The power station, with its foot-thick walls of cast concrete, is empty and covered in wild, psychedelic graffiti that changes from week to week. The tall fuel tank behind it more closely resembles a giant, crushed beer can after a wildfire destroyed it in 1978.

The huge cistern meant to collect water now holds only charred debris and more painted evidence of vandals. While the imposing iron gate at the main entrance remains intact, the elegant, flagstone wall attached to it is reduced to rubble in one part.

As for the living quarters above a garage — one of the only habitable structures in the Stephenses’ grand plans to come to fruition — there is nothing more than rusted piles of twisted metal, another casualty of a canyon fire.

These days, the scariest thing about the site is getting there. From the Sullivan Fire Road, near Casale Road, it’s a 2.5-mile hike. One route requires taking more than 500 narrow steps down the canyon’s steep slopes, past terraced gardens the Stephenses created to grow fruit trees to feed their clandestine community.

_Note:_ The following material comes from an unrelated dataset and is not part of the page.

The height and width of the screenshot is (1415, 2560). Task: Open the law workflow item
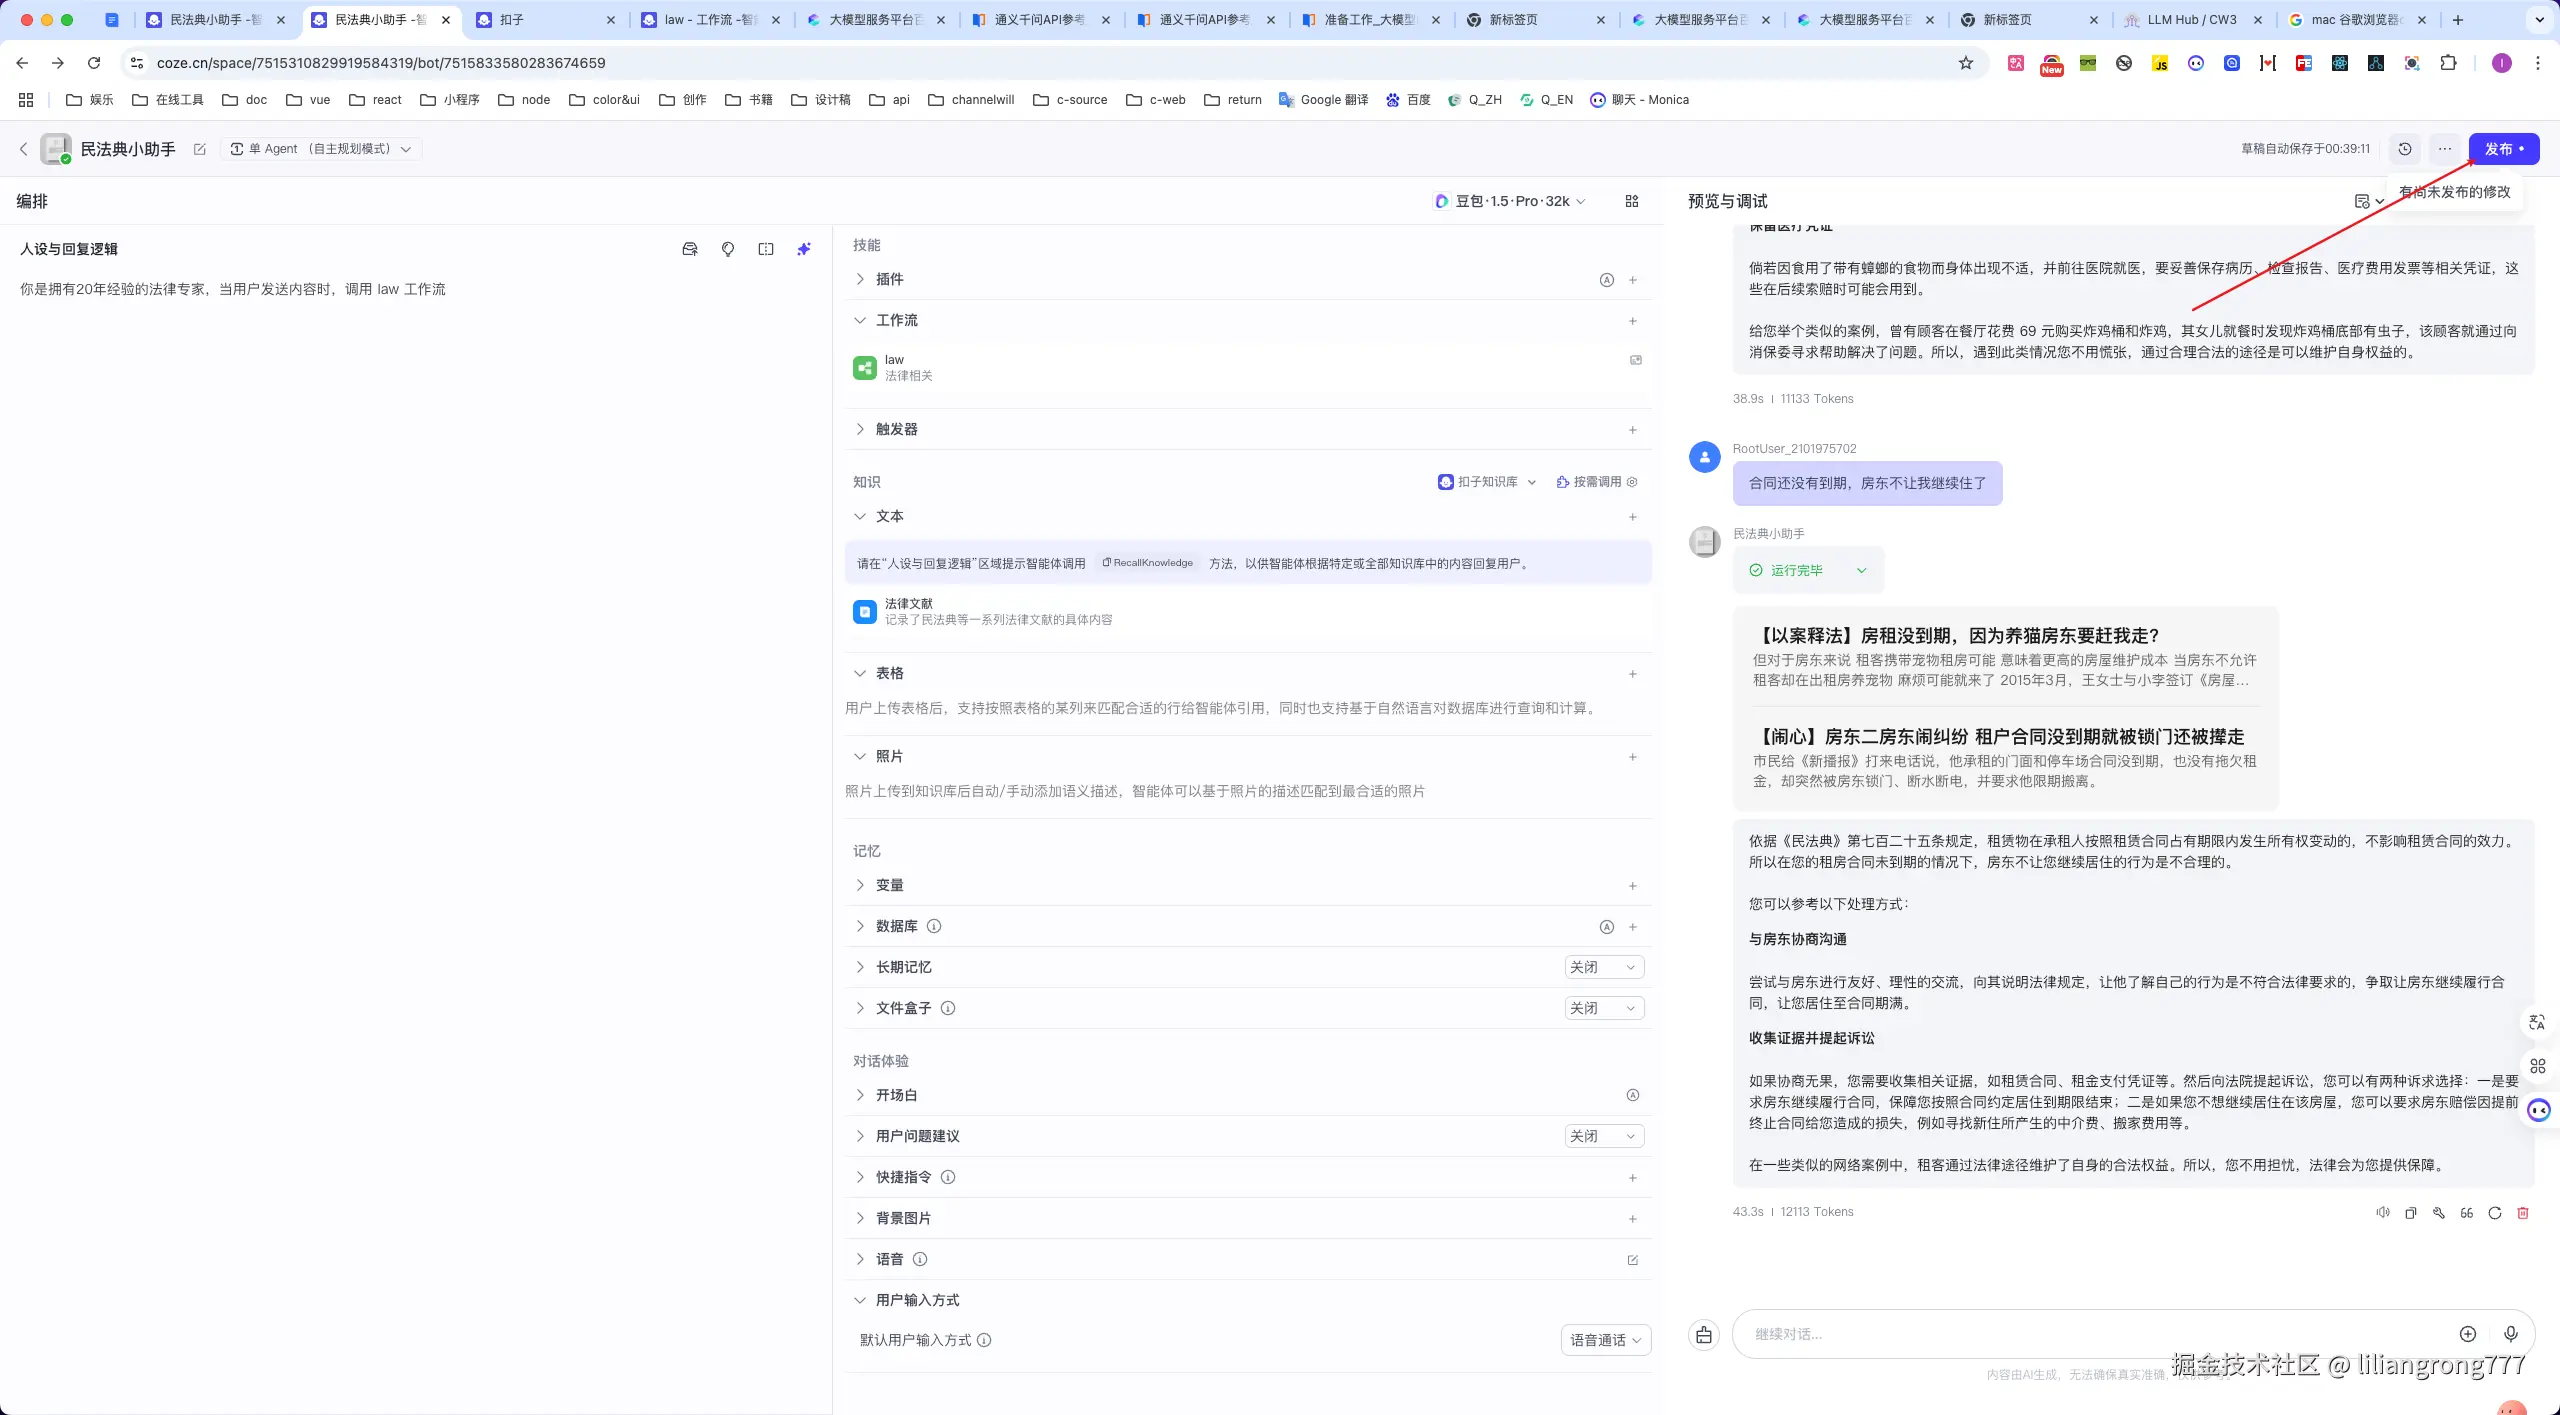[x=894, y=367]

Not that any of this keeps people away. It never did.

In 1948, the property was sold to the Huntington Hartford Foundation and was used as part of an artists’ colony. Later, it was bought by the city of Los Angeles. These days, the allure of shadowy ruins and picture-perfect scenery — there are lovely sycamore trees and a year-round creek — continues to draw visitors.

Santa Monica resident Susan Suntree, author of “Sacred Sites: The Secret History of Southern California,” has made the trip to the remains of Murphy Ranch many times.

“For years and years, I’ve hiked around there and knew the stories. It’s really creepy and fascinating,” she said. “It always intrigued me. You can’t help but want to populate it with your imagination. What was going on here?”

The truth is that no one knows all the details for sure, but as more bits of information emerge, the story continues to unfold. 

For a local historian like Young, that’s part of the fun.